1. british cadbury and kinder buenos at cardullo's
2. reliably cheap sunglasses at newbury comics
3. a lemon poppyseed scone from c'est bon
4. tea luxe! (in which to dunk my scone)
5. the quietness of upper brattle street
6. everyone i could greet on the sidewalks in harvard square


things i love about portland:

1. early spring, and hats barely needed in the winter
2. sidewalks not made of cobblestones and uneven bricks
3. cheap drinks like whoa
4. the unexpectedly awesome got curry?
5. happy strangers
6. so many neighborhoods to explore

but i want to feel more enmeshed in this city -- i'm just nibbling at its edges right now.
aslant: (Default)


today i made an apron from a book on vintage design and patterns of aprons that my mother gave me for christmas. i borrowed katie's sewing machine and managed to dredge up vague memories of using my mother's ancient sewing machine in order to get this one working. it was so satisfying! even if a bit back-breaking. i even hand-stitched on a little detail on the pocket of green tomatoes. if you click on the picture, you can see more photos from the project in my flickr stream.

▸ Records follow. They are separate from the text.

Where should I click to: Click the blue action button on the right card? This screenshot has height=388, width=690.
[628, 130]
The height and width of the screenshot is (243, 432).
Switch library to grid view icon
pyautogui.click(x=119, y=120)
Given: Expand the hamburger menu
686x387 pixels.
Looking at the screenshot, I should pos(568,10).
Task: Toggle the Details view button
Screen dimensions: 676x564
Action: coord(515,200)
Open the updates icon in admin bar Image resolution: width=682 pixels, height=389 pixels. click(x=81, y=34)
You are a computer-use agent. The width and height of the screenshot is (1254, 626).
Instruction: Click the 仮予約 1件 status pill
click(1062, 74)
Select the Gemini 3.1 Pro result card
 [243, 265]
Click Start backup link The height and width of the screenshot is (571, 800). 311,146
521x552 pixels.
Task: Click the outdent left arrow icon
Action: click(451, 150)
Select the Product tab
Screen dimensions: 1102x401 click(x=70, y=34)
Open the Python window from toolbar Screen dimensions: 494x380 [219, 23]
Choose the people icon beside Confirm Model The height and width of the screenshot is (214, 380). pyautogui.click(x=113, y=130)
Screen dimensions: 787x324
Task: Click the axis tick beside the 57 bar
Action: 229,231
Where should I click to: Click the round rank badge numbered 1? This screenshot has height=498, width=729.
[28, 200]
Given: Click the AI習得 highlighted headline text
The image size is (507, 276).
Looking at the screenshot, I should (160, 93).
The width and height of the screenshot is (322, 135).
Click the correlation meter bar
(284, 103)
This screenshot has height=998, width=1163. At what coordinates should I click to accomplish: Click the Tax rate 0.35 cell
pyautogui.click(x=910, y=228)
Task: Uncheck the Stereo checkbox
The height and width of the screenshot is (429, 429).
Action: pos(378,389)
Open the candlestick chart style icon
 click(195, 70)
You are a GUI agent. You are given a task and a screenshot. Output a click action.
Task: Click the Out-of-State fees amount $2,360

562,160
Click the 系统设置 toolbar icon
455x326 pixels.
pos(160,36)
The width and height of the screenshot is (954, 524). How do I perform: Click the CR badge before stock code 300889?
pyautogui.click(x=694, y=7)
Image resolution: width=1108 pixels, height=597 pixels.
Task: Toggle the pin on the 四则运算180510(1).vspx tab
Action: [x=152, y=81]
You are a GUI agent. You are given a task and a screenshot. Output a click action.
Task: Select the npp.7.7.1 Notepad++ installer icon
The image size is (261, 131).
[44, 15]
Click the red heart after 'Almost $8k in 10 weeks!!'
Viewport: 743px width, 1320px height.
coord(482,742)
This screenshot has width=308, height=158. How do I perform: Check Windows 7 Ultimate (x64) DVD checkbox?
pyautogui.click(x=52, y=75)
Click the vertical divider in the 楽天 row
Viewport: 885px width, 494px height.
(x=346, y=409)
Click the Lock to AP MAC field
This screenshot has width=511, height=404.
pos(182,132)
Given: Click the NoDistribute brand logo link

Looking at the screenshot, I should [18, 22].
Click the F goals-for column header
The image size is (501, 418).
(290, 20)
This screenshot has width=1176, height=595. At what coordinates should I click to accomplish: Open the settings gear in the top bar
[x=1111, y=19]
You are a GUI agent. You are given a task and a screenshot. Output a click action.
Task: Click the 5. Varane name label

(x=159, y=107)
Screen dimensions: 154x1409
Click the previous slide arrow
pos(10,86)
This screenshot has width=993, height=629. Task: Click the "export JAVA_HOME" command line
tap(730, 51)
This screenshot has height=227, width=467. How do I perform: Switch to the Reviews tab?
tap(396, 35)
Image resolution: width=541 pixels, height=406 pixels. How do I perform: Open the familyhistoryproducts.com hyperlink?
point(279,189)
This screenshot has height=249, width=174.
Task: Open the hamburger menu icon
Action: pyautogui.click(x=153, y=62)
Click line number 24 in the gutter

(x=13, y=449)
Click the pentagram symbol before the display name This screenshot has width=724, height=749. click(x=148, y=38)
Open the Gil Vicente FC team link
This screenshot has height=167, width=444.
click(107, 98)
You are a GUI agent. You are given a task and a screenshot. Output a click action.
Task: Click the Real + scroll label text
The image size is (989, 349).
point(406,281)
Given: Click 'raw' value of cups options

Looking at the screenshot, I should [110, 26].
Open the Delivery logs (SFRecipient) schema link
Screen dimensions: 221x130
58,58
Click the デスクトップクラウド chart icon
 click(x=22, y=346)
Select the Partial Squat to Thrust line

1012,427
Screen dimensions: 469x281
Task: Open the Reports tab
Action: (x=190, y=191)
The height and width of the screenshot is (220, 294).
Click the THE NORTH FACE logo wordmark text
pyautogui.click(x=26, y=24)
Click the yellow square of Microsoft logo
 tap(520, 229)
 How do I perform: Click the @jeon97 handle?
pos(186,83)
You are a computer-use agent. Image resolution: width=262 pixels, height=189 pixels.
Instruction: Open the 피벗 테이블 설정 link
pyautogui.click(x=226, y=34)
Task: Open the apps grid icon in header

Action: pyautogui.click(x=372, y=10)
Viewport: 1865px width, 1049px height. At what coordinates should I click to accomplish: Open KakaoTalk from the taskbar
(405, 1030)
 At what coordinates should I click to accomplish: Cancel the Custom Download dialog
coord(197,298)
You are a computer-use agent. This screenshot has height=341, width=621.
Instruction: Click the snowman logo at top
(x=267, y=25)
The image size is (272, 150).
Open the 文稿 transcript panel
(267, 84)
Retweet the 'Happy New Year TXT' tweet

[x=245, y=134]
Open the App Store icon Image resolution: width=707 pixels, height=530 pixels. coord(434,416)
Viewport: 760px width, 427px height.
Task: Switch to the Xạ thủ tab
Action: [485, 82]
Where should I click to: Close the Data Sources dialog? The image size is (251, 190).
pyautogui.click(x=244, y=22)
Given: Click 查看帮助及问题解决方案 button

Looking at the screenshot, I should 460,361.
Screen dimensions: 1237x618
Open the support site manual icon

soon my mom and i will be ordering a boatload of seeds from seed savers and i will be making seedlings of a number of things for both her garden and mine. i haven't grown a seedling since kindergarten, and the last garden i tended was a weedy flowerbed when i was 11, which lasted about three days. but i have high hopes! and a compost heap that is already started, and raised gardening beds that came with the house. i am very excited for experimenting and growing and such!
aslant: (Default)
today in the yard i:
  • raked the leaves off the pathways
  • discovered most of the front yard is actually moss
  • repaired part of the stone wall that had tumbled down
  • clipped back the rhododendron so it doesn't block the walkway
  • removed parts of a vine that are choking a tree in the backyard
  • cut down the sunflowers along the fence where they were rotting
  • took down part of a trellis that had come apart
  • discovered some mystery beans in cranberry-striped pods under the trellis:


Mystery beans from the garden
aslant: (Default)
we hit the first snag in the new house on saturday night. we moved everything we owned into the new house, borrowed or bought enough kitchen supplies to tide us over until our belongings are delivered, and tried to use the vintage sensi-temp stove to cook a simple, one-pot meal.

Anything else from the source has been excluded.